Kamis, 30 Maret 2017

MENGAPA BUKU

picture:https://www.instagram.com/putriazhari26/

Dibandingkan fashion aku lebih cenderung mengikuti perkembangan buku. Bukan karena aku ingin terlihat pintar, sama sekali tidak. Aku hanya ingin keliling dunia setiap saat. Pergi kemana saja yang aku mau hanya dengan duduk santai di teras rumah. Berawal dari kebiasaan Ayah yang sering membelikan kami majalah bobo bekas sejak abang dan kakakku kecil hingga berlanjut padaku, rasa penasaranku tumbuh seperti tanaman rambat liar yang melilit pagar rumahku. Setiap kali melihat buku, aku selalu menerka kejutan apa yang ada dibalik sampulnya, apakah ada naga jahat, atau ada ledakan besar hingga bintang – bintang berantakan di halaman rumahku nanti malam, atau seorang Raja telah mati dan seorang Putri memperjuangkan rakyatnya?
Ketika kecil aku sering mengambil buku pelajaran bahasa inggris kakakku yang waktu itu sudah duduk di bangku SMP (well, she 9 years older than me for sure hehehe) membuka halaman yang sama setiap malam dan memaksa siapa saja untuk membacakannya untukku. Ada satu bagian dari dalam buku paket bahasa Inggris itu yang memaparkan cerita seorang anak perempuan yang bercerita soal mendapatkan hadiah sepatu baru dari ayahnya. Saat itu aku belum biasa baca – tulis, jadi aku suka memaksa abangku (which 10 years old older than me) atau kakakku atau bahakan ayahku (dengan kemampuan bahasa inggris yang terbatas) untuk menceritakan cerita itu setiap hari berulang kali. Jika kau tanya tidak bosan? Aku tidak, tapi orang yang kupaksa menceritakna cerita yang sama setiap hari hampir mati karena bosan hahahaha.
Mengapa cerita yang sama, karna di setiap kesempatan aku akan membayangkan visualisasi yang berbeda dalam kepalaku, jika hari ini anak kecil itu memamakai baju warna kuning, maka visualisasi berikutnya aku akan membuatnya memakai baju warna merah dengan rambut di kuncir kuda dan wajah yang agak berbintik – bintik sedikit.
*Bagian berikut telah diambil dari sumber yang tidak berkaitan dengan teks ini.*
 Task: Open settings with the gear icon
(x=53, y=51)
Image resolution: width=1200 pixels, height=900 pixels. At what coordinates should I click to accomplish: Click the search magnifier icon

Dan kebiasaan itu berlangsung sampai sekarang. Saat libur dan kembali ke rumah, aku suka memilih buku yang sudah pernah kubaca di rak buku untuk kembali di baca.
Yang kurasakan seperti ini; membaca buku persis seperti traveling, kau berada dimana pun tokoh dalam buku pergi, kau berada dimanapun setting cerita di tulis. Ketika kau baca buku dua orang yang jatuh cinta di sudut kota Wales, kau akan berada di Wales sampai cerita selesai. kau membaca buku seorang yang mengejar cinta pertamanya sampai ke Pulau Jeju—tada—kau berada Jeju kali ini. Luar biasa, bukan? Tidak hanya itu sih, aku suka buku karna buku tidak membatasiku untuk berimajinasi, aku bisa menembus garis pembatas kapan saja aku inginkan.
Aku tidak bilang hal itu membuatku jadi pintar, menjadi titisan Albert Einstein kemudian. Itu belum terjadi, tenang saja, aku pernah menghabiskan waktuku dengan dua kali mendapat nilai D di masa kuliah dulu hehehehehe. Dan sekarang masih belum menjadi manusia yang banyak berpengaruh, well.. mungkin karena aku sering malas menyatakan diri. Seperti itulah yang terjadi, aku lebih membangun dunia sendiri di dalam buku daripada berdebat dengan topik yang tidak – tidak, jadinya aku terlihat banyak diam dimanapun aku berada.
Mengapa buku?
Ketika masuk ke perguruan tinggi aku memilih malamar ke jurusan Sastra Jepang. Mengapa Jepang? Simple saja, aku terlalu penasaran dengan pola pikir, kebiasaan, dan karya sastra antar bangsa di dunia *LOL* . Jadi, aku berfikir kau tidak akan masuk ke dalam suatu bangsa ketika aku tidak mengusai bahasanya, dan Jepang merebut hatiku ssetelah tamat SMA. Tapi sayanya masuk ke jurusan Sastra Jepang tidak berhasil membuatku mencintai animenya atau mengikuti Cosplaynya. Sudah berusaha untuk Fit in, tapi tetap saja bukan kawasan mainku Hiks. Aku hanya menikmati beberapa anime yang kurasa masuk kategoriku seperti Ghibli misalnya(?)
Senseiku pernah bercerita, jika kau berada di Jepang kau tidak akan menemukan satu orangpun yang tidak membaca buku di dalam shinkasen. Membunuh bosan dengan buku, mereka tidak akan buang waktu dengan bergosip yang tidak penting selama membaca lebih bermanfaat. Aku langsung berdecak kagum sendirian di dalam hati. Hebat! Bagaimana mereka bisa begitu dekat dengan buku kalangan apapun dan usia berapapun.  Keterbalikan itu yang kita miliki di negara sendiri. Kita tidak bisa atau mungkin belum bisa mengatakan membaca buku merupakan kebiasan bangsa kita, hanya sebagian orang. Dan yang lebih anehnya, orang yang sering memegang buku dan membacanya di tempat – tempat umum seperti bus misalnya akan terlihat aneh dan asing (aku pernah seperti itu), pemikiran seperti itu yang sangat kusayangkan.
Masyarakat Jepang juara dalam budaya membaca, tidak kenal tempat dan waktu. Berdiri di dalam kereta pun mereka akan membaca. Itu salah satu yang membuatku begitu mengagumi bangsa negeri sakura. Itu hanya salah satu, belum lagi bicara soal disiplinnya, atau budaya keterampilannya yang menurutku luar biasa.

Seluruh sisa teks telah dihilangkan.